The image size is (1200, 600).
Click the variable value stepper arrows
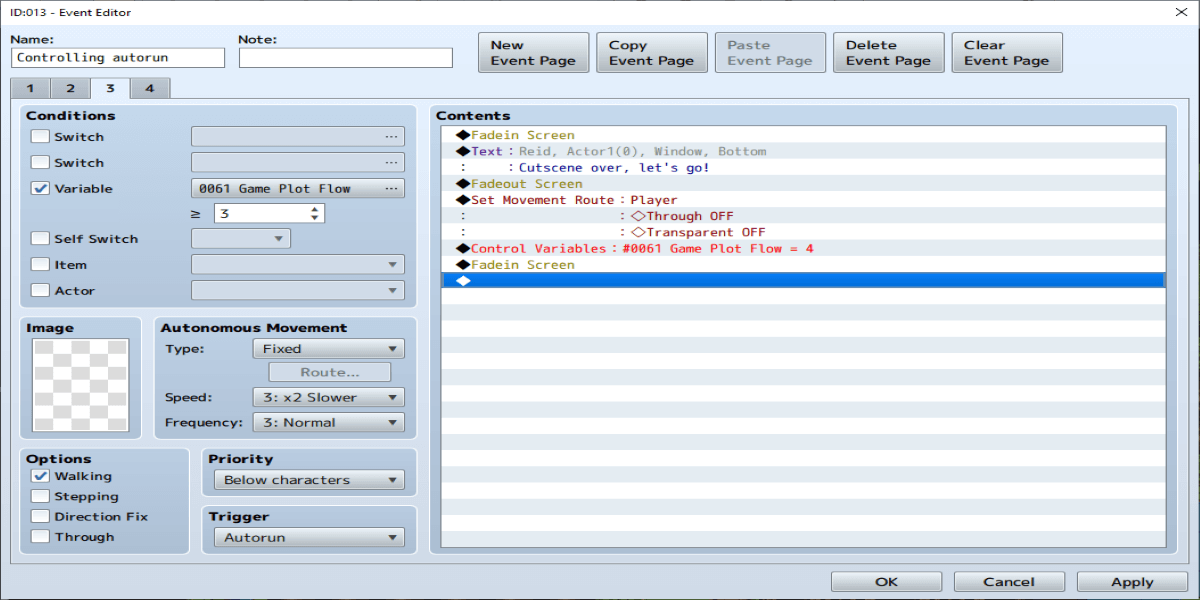316,214
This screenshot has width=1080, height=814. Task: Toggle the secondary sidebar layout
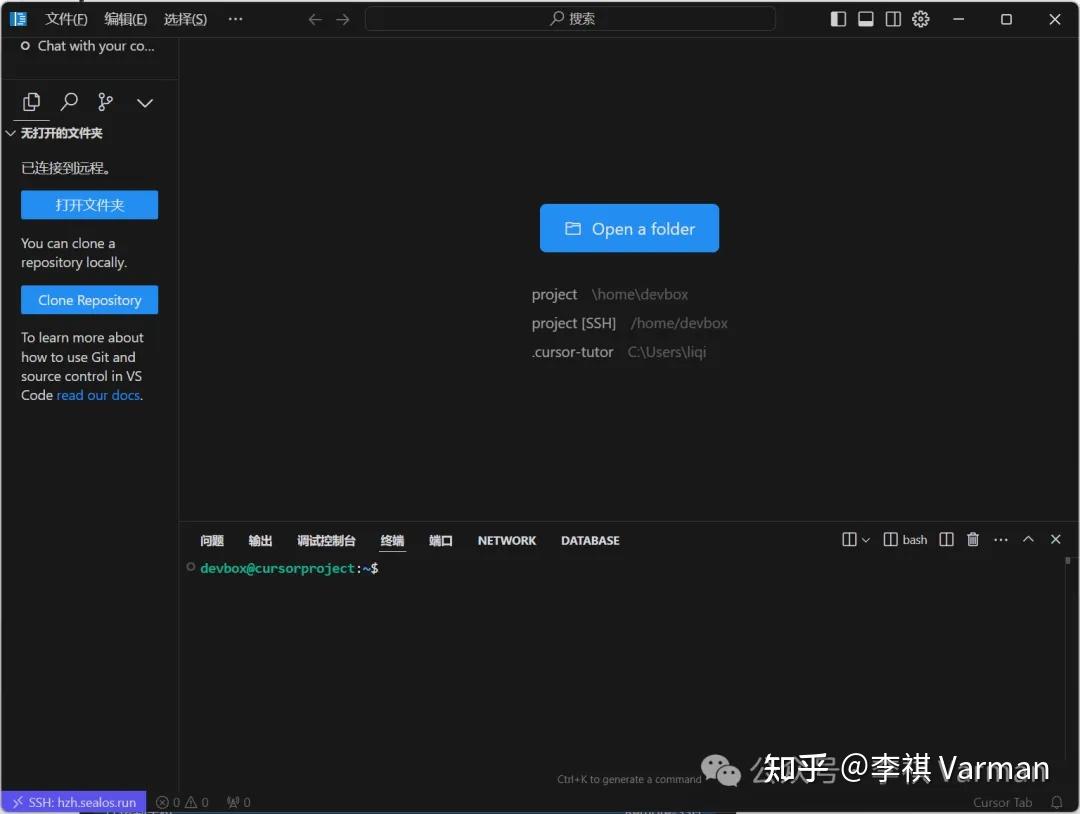click(892, 18)
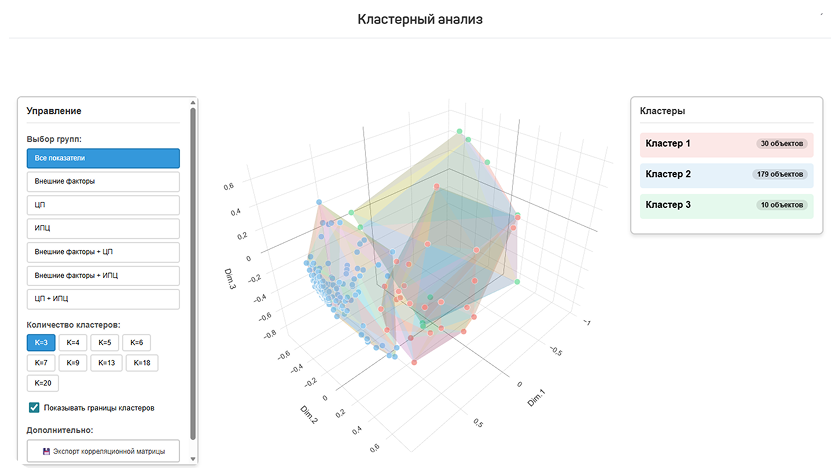Image resolution: width=840 pixels, height=474 pixels.
Task: Select K=13 cluster count button
Action: (x=107, y=363)
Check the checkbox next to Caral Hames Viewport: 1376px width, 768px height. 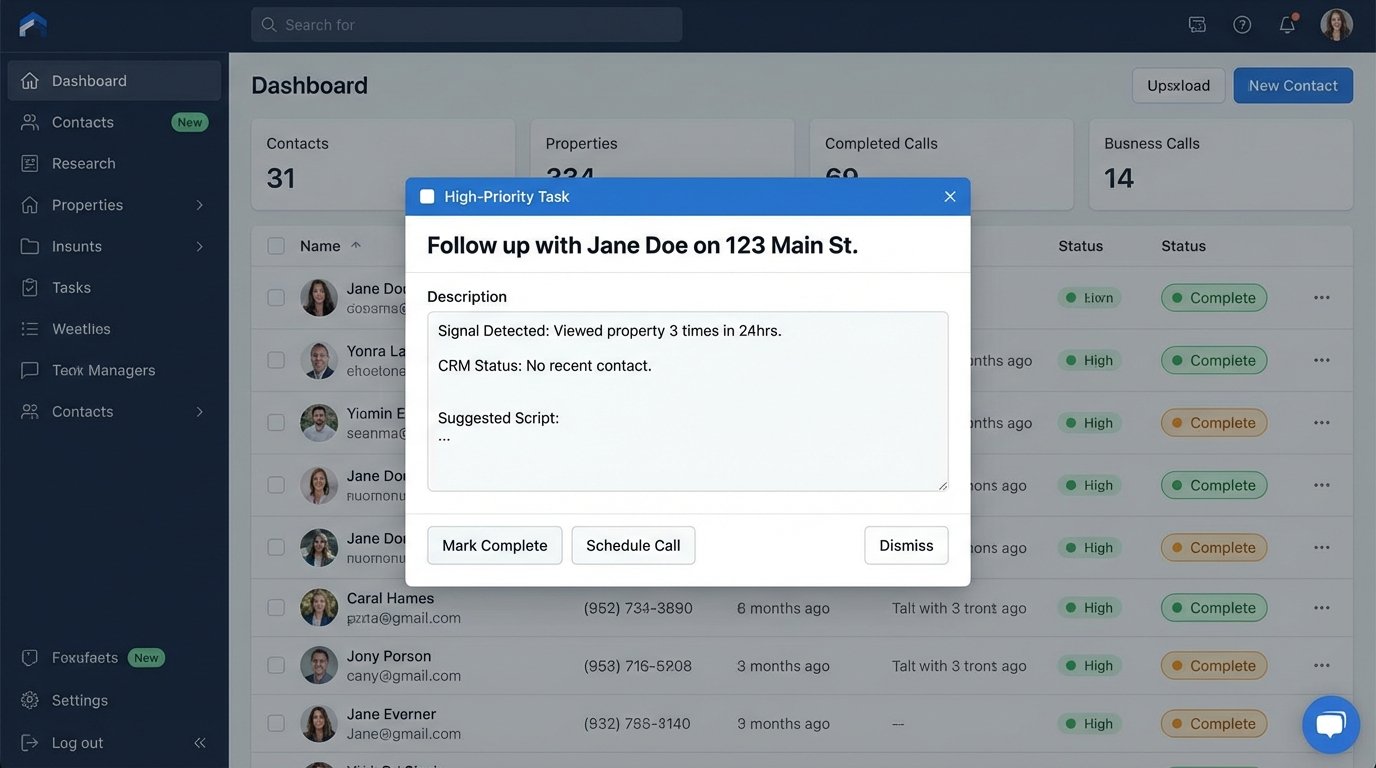coord(274,605)
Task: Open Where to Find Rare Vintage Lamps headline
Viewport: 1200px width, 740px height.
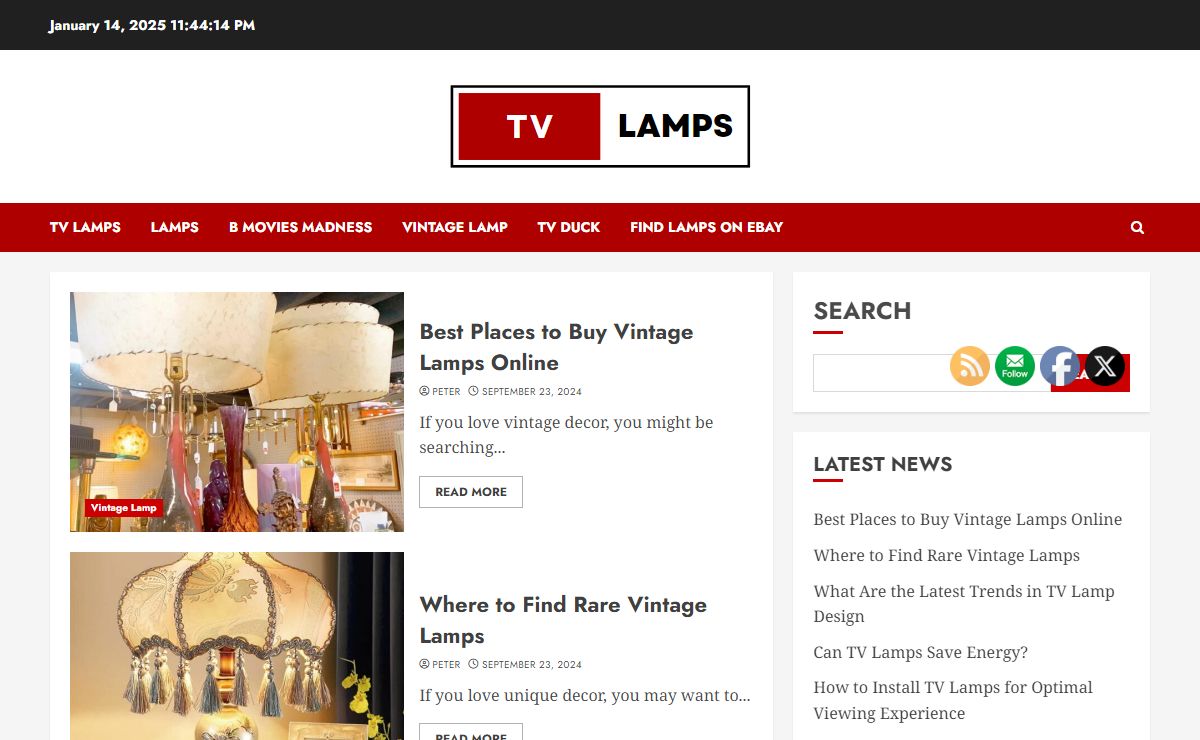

****************

Leaving pictures aside, give again word for word each line from the one with "Task: Open Where" to the final line of the entries.

Output of the exercise
Task: Open Where to Find Rare Vintage Lamps headline
Viewport: 1200px width, 740px height.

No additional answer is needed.